ProtoMech introduces cross-layer transcoders to capture the full computational circuitry of protein language models, providing a faithful replacement model that links multi-layer transformations. It demonstrates that compact, sparse circuits can recover most of the original model’s performance and that steering along these circuits can design high-fitness protein variants. The framework also reveals alignment with known motifs (e.g., kinase HRD, Rossmann folds) and supports interactive visualization for biological interpretation. Together, ProtoMech offers a principled, scalable approach to circuit tracing in pLMs with practical implications for protein design and interpretability.

Abstract

Protein language models (pLMs) have emerged as powerful predictors of protein structure and function. However, the computational circuits underlying their predictions remain poorly understood. Recent mechanistic interpretability methods decompose pLM representations into interpretable features, but they treat each layer independently and thus fail to capture cross-layer computation, limiting their ability to approximate the full model. We introduce ProtoMech, a framework for discovering computational circuits in pLMs using cross-layer transcoders that learn sparse latent representations jointly across layers to capture the model's full computational circuitry. Applied to the pLM ESM2, ProtoMech recovers 82-89% of the original performance on protein family classification and function prediction tasks. ProtoMech then identifies compressed circuits that use <1% of the latent space while retaining up to 79% of model accuracy, revealing correspondence with structural and functional motifs, including binding, signaling, and stability. Steering along these circuits enables high-fitness protein design, surpassing baseline methods in more than 70% of cases. These results establish ProtoMech as a principled framework for protein circuit tracing.
Paper Structure (35 sections, 15 equations, 15 figures, 5 tables)

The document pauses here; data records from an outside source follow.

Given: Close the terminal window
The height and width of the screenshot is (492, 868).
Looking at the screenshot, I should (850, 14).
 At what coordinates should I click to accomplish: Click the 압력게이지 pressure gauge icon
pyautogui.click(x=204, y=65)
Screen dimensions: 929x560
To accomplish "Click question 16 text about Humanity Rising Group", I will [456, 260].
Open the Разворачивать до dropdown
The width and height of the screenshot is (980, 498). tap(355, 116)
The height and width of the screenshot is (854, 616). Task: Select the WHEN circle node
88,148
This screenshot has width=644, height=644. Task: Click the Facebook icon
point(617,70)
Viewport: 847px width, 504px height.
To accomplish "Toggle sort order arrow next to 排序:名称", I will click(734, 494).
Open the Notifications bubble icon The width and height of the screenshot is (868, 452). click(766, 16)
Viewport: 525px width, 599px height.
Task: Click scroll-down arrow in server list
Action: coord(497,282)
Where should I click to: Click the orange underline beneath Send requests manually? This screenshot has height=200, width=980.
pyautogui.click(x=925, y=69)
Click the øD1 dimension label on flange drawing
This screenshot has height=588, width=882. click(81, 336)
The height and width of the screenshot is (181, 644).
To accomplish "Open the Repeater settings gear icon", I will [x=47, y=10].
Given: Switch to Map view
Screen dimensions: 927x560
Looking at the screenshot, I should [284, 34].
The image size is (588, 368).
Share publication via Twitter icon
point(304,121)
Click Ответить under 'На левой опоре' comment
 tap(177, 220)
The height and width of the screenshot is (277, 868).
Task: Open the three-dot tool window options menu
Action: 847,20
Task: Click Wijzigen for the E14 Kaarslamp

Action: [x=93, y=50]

This paper contains 35 sections, 15 equations, 15 figures, 5 tables.

Figures (15)

  • Figure 1: ProtoMech serves as a replacement model for ESM2.a, Schematic of the circuit discovery process. ProtoMech identifies a circuit of interpretable latents (blue) that traces and approximates the behavior of ESM2 on downstream tasks. b, Example of top activating sequences in Swiss-Prot for a specific latent (L3/1918), which detects the conserved HRD catalytic motif found in protein kinases. On c, protein family classification and d, function prediction downstream tasks, ProtoMech outperforms PLT baselines.
  • Figure 2: Overview of ProtoMech.a, Cross-layer transcoders (CLTs) form a replacement model that captures inter-layer computation by predicting each layer’s output from the sparse latent features of all preceding layers. b, Steering along identified circuits enables the design of protein variants with enhanced functional properties. c, Using the ProtoMech visualizer, we expose overlapping biological motifs previously hidden in ESM2.
  • Figure 3: Examples of family circuits discovered using ProtoMech. We use the ProtoMech visualization tool to examine a, protein kinase domain and b, NADP+ binding domain circuits. We find interpretable features related to binding and active sites, secondary structure, and biochemical patterns. We observe that earlier layers are detecting key amino acids that assemble into complex motifs.
  • Figure 4: Examples of the mutation sensitivity of function circuits discovered using ProtoMech.a, We feed in the wildtype sequence of GB1 into ProtoMech and identify latents related to binding affinity and stability. b, A high-fitness variant of GB1 activates an additional latent that corresponds to protein stability. c, Conversely, a low-fitness variant of GB1 deactivates parts of the circuit related to binding affinity and stability. These findings highlight ProtoMech's ability to provide a mechanistic rationale for changes in fitness to sequences.
  • Figure 5: Performance of all replacement models on a, protein family classification and b, function prediction tasks.